• _What you will do_: Give back each line of the listing below that contains the string "computer".

• _Records shown_:

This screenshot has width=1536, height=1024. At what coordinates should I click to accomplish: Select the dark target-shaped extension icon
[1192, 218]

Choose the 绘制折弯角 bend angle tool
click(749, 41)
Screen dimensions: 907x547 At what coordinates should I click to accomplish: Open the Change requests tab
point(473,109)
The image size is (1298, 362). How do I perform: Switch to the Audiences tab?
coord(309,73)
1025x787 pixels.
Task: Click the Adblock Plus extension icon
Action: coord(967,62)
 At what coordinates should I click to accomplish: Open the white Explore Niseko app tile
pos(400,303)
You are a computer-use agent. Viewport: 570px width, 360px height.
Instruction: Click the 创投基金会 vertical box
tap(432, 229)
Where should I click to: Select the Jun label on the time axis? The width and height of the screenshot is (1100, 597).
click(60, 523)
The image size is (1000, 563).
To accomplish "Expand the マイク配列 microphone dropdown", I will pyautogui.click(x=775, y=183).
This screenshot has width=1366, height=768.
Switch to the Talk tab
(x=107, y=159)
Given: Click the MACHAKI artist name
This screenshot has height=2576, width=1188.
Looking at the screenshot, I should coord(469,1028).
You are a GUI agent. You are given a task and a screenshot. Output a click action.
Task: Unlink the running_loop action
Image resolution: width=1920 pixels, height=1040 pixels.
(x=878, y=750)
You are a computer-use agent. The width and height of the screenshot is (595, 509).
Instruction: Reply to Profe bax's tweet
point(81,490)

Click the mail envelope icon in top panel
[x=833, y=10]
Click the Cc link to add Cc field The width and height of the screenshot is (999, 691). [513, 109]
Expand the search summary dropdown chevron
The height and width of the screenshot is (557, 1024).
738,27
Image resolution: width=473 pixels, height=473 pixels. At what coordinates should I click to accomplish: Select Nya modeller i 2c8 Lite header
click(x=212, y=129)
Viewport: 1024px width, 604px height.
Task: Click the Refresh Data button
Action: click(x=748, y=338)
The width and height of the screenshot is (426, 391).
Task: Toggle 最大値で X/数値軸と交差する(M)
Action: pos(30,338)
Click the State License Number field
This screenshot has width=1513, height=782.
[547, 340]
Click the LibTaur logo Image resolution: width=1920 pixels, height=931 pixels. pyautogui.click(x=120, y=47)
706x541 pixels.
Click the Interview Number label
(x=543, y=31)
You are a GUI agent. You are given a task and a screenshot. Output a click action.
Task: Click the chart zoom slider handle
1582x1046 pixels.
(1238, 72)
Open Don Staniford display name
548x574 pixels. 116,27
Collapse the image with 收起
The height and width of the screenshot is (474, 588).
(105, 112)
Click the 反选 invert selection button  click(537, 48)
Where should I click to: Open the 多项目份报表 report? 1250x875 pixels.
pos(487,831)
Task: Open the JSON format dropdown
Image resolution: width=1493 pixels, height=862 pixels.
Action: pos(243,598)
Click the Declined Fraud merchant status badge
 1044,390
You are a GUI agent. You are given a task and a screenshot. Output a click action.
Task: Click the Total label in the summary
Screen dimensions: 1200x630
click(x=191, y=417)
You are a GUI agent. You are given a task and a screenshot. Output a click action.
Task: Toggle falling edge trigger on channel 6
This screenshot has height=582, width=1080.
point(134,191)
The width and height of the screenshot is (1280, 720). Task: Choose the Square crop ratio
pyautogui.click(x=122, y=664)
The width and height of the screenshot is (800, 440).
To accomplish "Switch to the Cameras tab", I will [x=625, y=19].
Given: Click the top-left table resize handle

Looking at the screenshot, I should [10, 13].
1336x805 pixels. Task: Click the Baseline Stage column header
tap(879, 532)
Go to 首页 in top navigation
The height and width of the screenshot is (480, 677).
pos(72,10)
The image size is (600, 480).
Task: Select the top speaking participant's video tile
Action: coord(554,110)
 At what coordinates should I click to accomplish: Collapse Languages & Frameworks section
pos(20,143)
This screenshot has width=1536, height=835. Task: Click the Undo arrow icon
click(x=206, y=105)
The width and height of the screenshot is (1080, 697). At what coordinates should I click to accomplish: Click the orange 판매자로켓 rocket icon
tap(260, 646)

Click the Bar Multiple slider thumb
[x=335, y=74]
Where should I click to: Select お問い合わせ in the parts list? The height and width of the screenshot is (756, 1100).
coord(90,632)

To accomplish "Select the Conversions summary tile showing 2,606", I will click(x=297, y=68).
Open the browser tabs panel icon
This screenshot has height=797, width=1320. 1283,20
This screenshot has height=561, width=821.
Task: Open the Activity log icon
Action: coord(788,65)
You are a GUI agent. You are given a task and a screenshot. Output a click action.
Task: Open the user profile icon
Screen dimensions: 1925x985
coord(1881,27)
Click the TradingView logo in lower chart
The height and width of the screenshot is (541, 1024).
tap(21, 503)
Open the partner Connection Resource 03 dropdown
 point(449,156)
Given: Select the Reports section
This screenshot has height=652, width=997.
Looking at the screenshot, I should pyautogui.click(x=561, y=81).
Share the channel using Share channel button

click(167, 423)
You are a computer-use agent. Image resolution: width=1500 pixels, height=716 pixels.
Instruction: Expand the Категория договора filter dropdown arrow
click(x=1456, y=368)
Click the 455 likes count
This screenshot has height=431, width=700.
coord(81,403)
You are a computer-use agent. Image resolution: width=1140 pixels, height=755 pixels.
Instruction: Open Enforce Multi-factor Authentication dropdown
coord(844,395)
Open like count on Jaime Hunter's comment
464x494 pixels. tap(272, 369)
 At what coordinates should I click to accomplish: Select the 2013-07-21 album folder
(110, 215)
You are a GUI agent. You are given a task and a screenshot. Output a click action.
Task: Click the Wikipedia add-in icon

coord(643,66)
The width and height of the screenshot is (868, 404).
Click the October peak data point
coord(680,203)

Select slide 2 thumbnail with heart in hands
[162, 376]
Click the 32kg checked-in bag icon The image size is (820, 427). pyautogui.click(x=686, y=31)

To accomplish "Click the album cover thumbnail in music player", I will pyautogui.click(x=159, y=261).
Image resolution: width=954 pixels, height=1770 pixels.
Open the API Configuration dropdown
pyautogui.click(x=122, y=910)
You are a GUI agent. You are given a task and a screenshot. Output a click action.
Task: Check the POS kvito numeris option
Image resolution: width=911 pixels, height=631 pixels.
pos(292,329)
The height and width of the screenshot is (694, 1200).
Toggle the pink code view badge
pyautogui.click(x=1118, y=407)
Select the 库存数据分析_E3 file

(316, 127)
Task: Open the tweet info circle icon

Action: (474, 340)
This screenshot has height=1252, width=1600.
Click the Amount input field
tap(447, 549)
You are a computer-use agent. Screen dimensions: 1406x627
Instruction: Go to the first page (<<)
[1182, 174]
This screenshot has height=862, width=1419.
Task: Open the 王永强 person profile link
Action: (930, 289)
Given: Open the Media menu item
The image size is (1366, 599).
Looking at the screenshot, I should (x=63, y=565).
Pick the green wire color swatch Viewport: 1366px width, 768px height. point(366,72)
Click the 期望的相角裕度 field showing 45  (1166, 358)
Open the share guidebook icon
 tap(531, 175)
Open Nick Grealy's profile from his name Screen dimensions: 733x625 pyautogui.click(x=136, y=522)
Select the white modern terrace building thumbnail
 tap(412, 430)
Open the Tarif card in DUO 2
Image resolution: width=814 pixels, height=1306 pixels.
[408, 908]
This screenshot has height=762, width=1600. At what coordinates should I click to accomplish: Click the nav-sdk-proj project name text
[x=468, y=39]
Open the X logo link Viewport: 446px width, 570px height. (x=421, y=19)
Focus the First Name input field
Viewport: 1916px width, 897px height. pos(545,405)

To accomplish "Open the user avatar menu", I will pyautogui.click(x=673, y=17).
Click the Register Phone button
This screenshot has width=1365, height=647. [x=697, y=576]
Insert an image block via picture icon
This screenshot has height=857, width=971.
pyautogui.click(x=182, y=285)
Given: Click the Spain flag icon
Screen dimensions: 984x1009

• _Completed exercise_:
You are a computer-use agent. Viewport: 570px width, 360px height.
You are a computer-use agent. The width and height of the screenshot is (595, 509).
You are a computer-use agent. Image resolution: width=1500 pixels, height=716 pixels.
You are a computer-use agent. Image resolution: width=1140 pixels, height=755 pixels.
You are a computer-use agent. Screen dimensions: 1406x627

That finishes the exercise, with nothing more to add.